Fourth Industrial Revolution

"Fourth Industrial Revolution", "4IR", or "Industry 4.0" is a buzzword and neologism describing rapid technological advancement in the 21st century. The term was popularised in 2016 by Klaus Schwab, the World Economic Forum founder and executive chairman, who says that the changes show a significant shift in industrial capitalism.

Top-left: an image of robots in a grocery warehouse. Top-right: augmented tablet information of a painting in Museu de Mataró, linking to Wikipedia's Catalan article on Jordi Arenas i Clavell. Bottom-left: illustrated understanding of the Internet of things in a battlefield setting. Bottom-right: customers using Amazon Go, an example of "just walk out shopping" where integrated technology creates a seamless consumer journey through including computer vision, deep-learning algorithms, and sensor fusion.

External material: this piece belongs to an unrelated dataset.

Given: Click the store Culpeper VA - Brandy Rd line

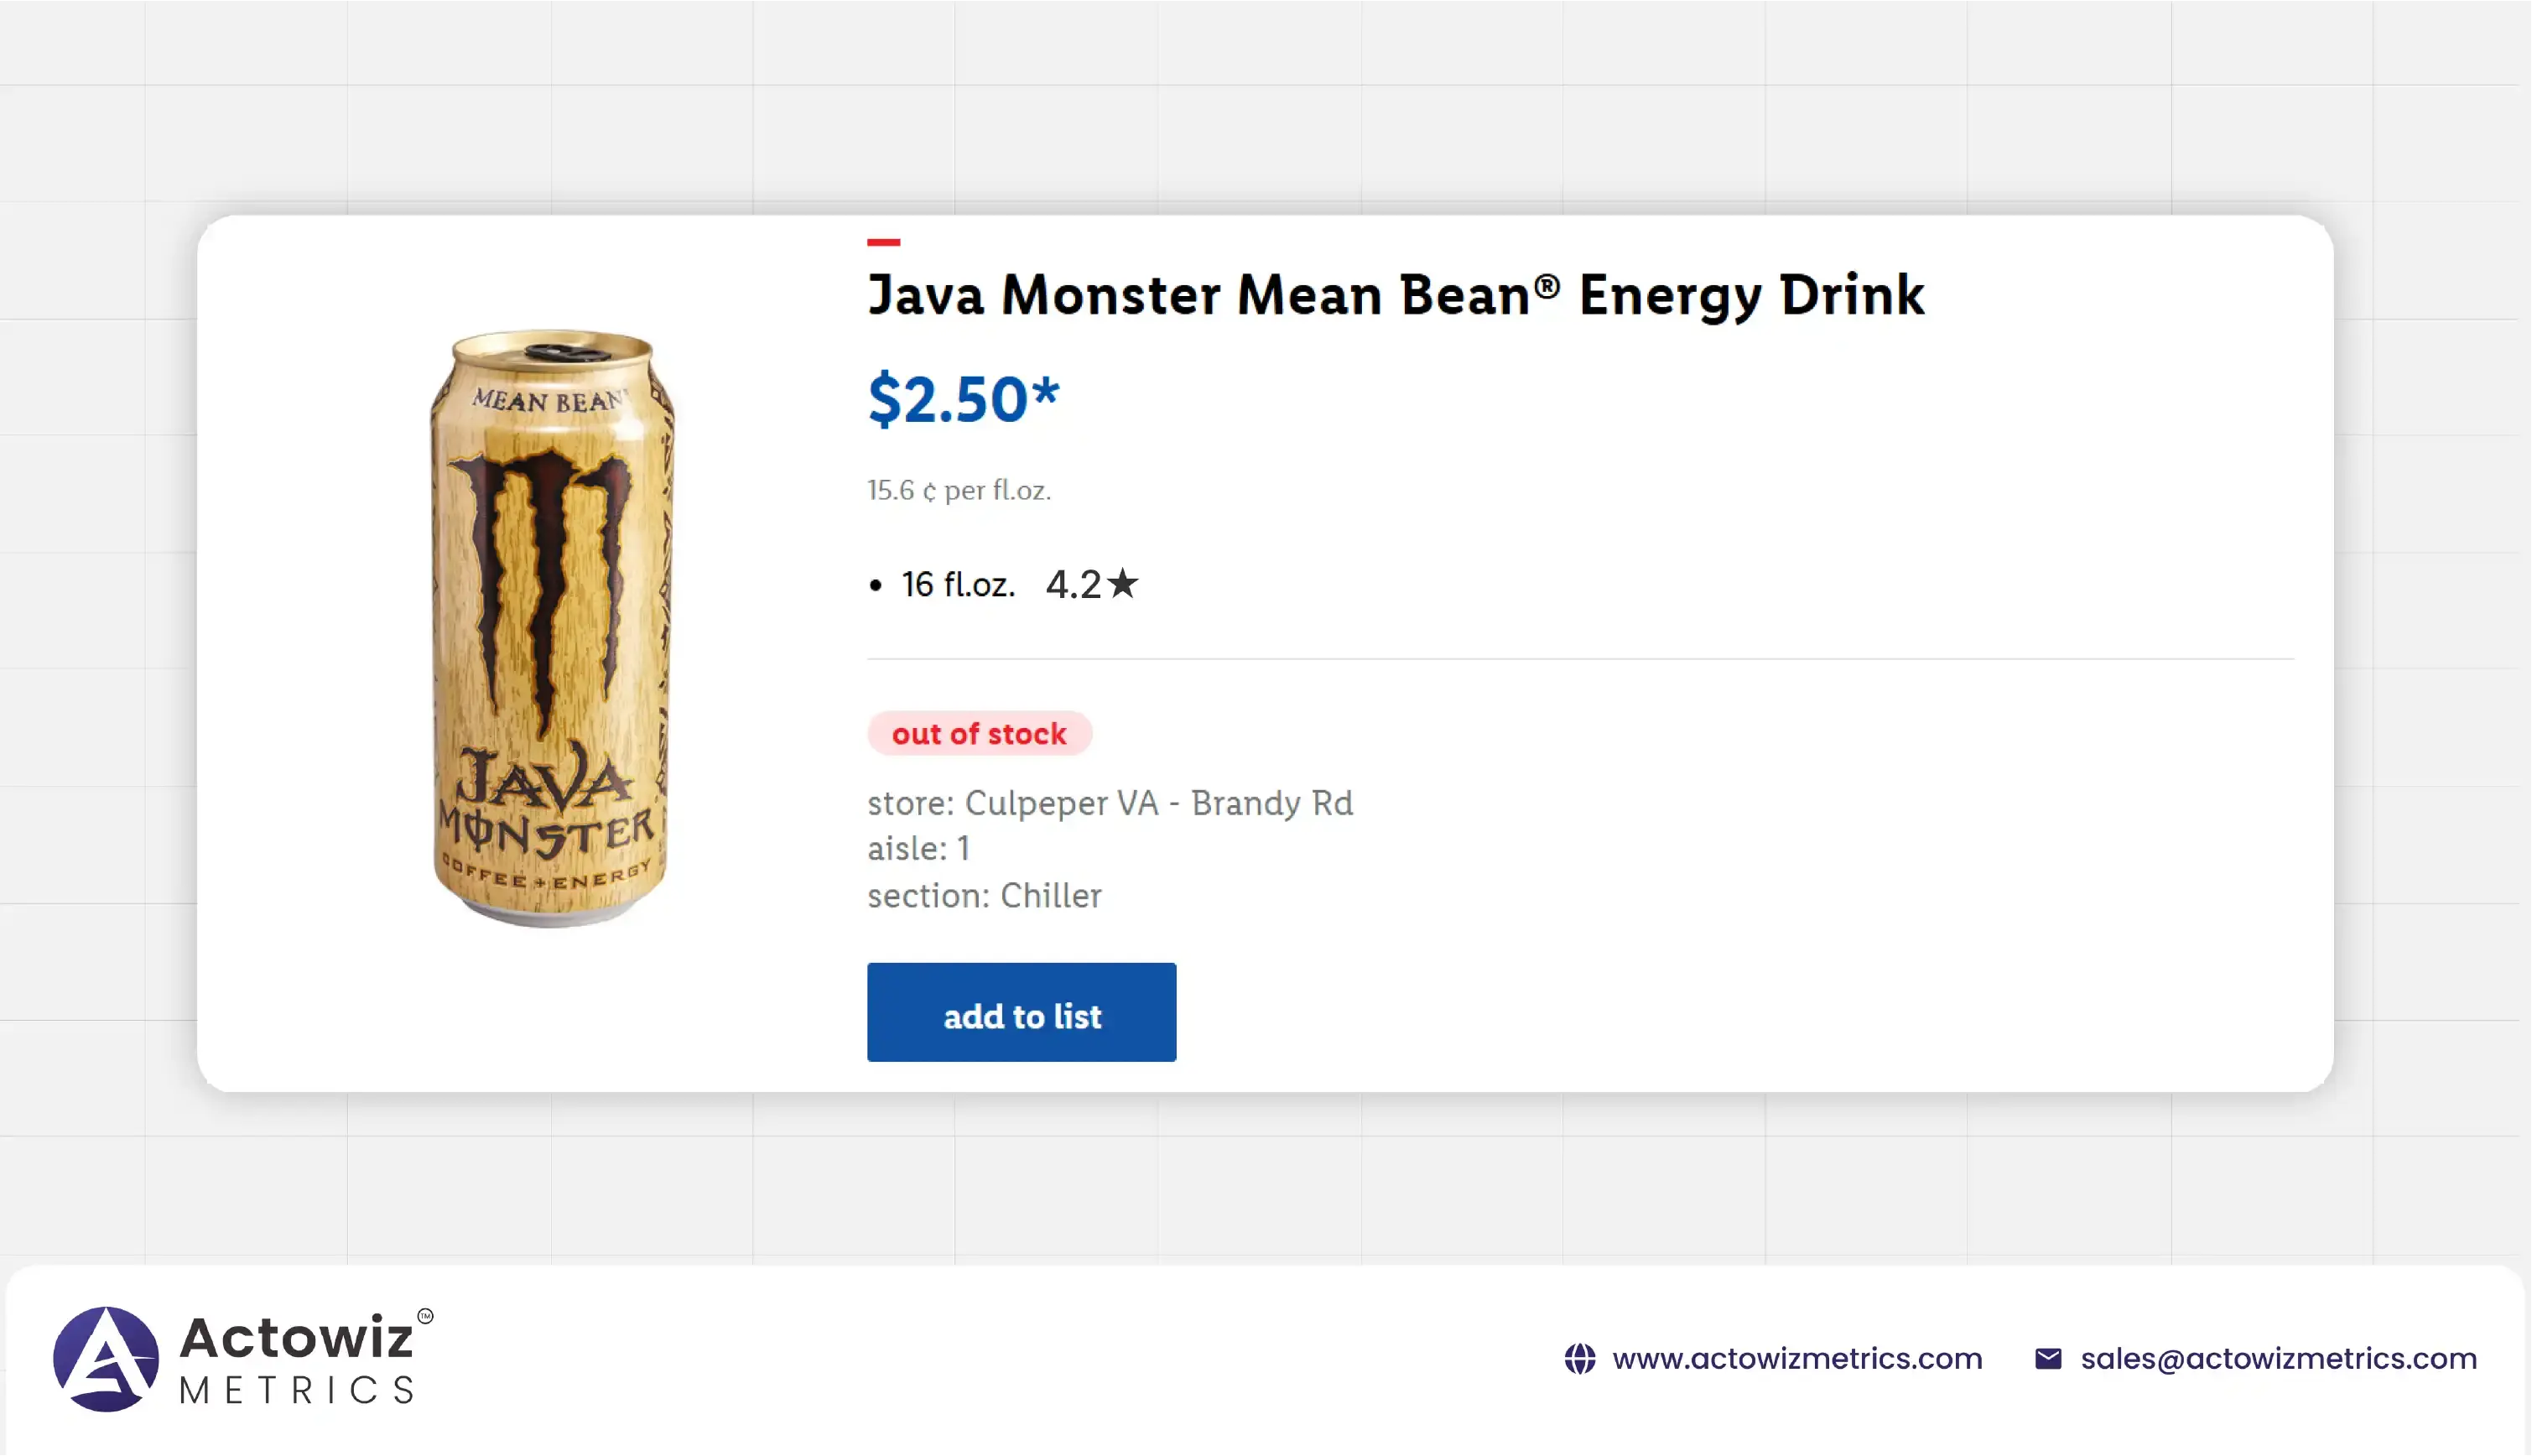Looking at the screenshot, I should click(x=1109, y=803).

A part of this phase of industrial change is the joining of technologies like artificial intelligence, gene editing, to advanced robotics that blur the lines between the physical, digital, and biological worlds.

Throughout this, fundamental shifts are taking place in how the global production and supply network operates through ongoing automation of traditional manufacturing and industrial practices, using modern smart technology, large-scale machine-to-machine communication (M2M), and the Internet of things (IoT). This integration results in increasing automation, improving communication and self-monitoring, and the use of smart machines that can analyse and diagnose issues without the need for human intervention.

It also represents a social, political, and economic shift from the digital age of the late 1990s and early 2000s to an era of embedded connectivity distinguished by the ubiquity of technology in society (i.e. a metaverse) that changes the ways humans experience and know the world around them. It posits that we have created and are entering an augmented social reality compared to just the natural senses and industrial ability of humans alone.